Après 1809, Jean François Noël, fils de Jean Christophe, continua d’habiter au même endroit, finalement avec sa fille Philippine jusqu’en 1853.
A partir de ce moment, la famille abandonne sa résidence et la maison va bientôt prendre une autre destination.



En 1854, c’est le moment de la création de la chasse à courre à Vielsalm. Le comte de CORNELISSEM, venant de Spa, hébergeant sa petite meute et ses chevaux depuis quelques mois dans la maison « Sépult », les transféra à l’ancienne maison RUTH. CORNELISSEM, lui, n’y résidera qu’en pied-à-terre, mais non certains membres de son personnel.
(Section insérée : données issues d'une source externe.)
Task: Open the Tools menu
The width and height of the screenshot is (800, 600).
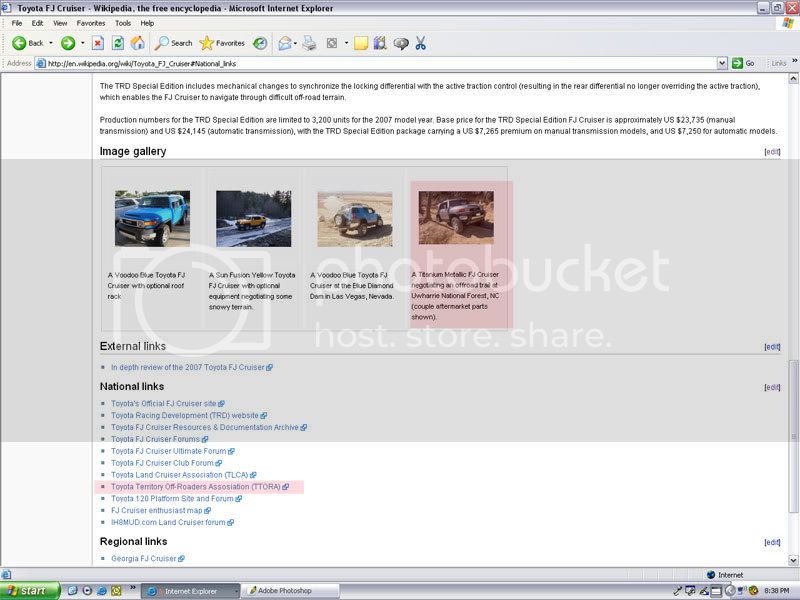Action: [x=123, y=22]
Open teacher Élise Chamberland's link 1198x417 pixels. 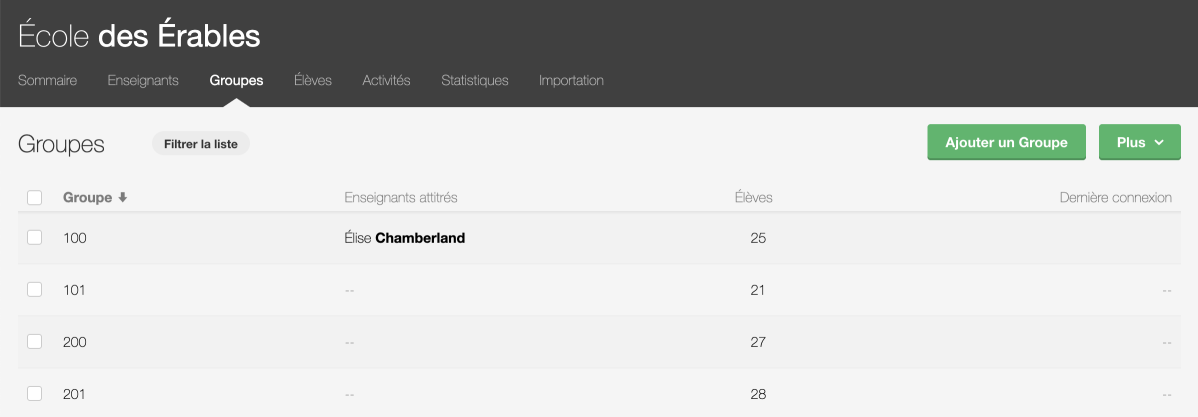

Cela dura jusqu’en 1860, quand une demoiselle LAMBERTY, restée propriétaire de l’immeuble, le légua aux religieuses de la Providence qui y installèrent une école pour filles en 1862.








Désormais, la vieille maison, qui peu à peu subira une toilette nouvelle et des agrandissements, servira à des fins scolaires.
En 1909, les religieuses bâtirent le « Pensionnat du Sacré-Cœur » que l’on connaît. Les bâtiments « sur le marché » furent cédés à des religieux allemands qui y établirent un pensionnat. (L’école libre des filles continua de trouver place dans le bâtiment, sauf une petite interruption en 1909 et 1910)
La fin de la guerre de 1914-1918 amena le départ des religieux allemands et le bâtiment fut repris par les œuvres scolaires paroissiales de Vielsalm. C’est donc l’actuelle école St-Joseph, où l’école libre des garçons a rejoint celle des filles en septembre 1919.
Encore un détail.
La propriété créée il y a trois siècles par Jean RUTH est restée, à vrai dire, intacte. Elle s’étend toujours depuis la place du « marché jusqu’à la ruelle derrière la maison Bellevaux ».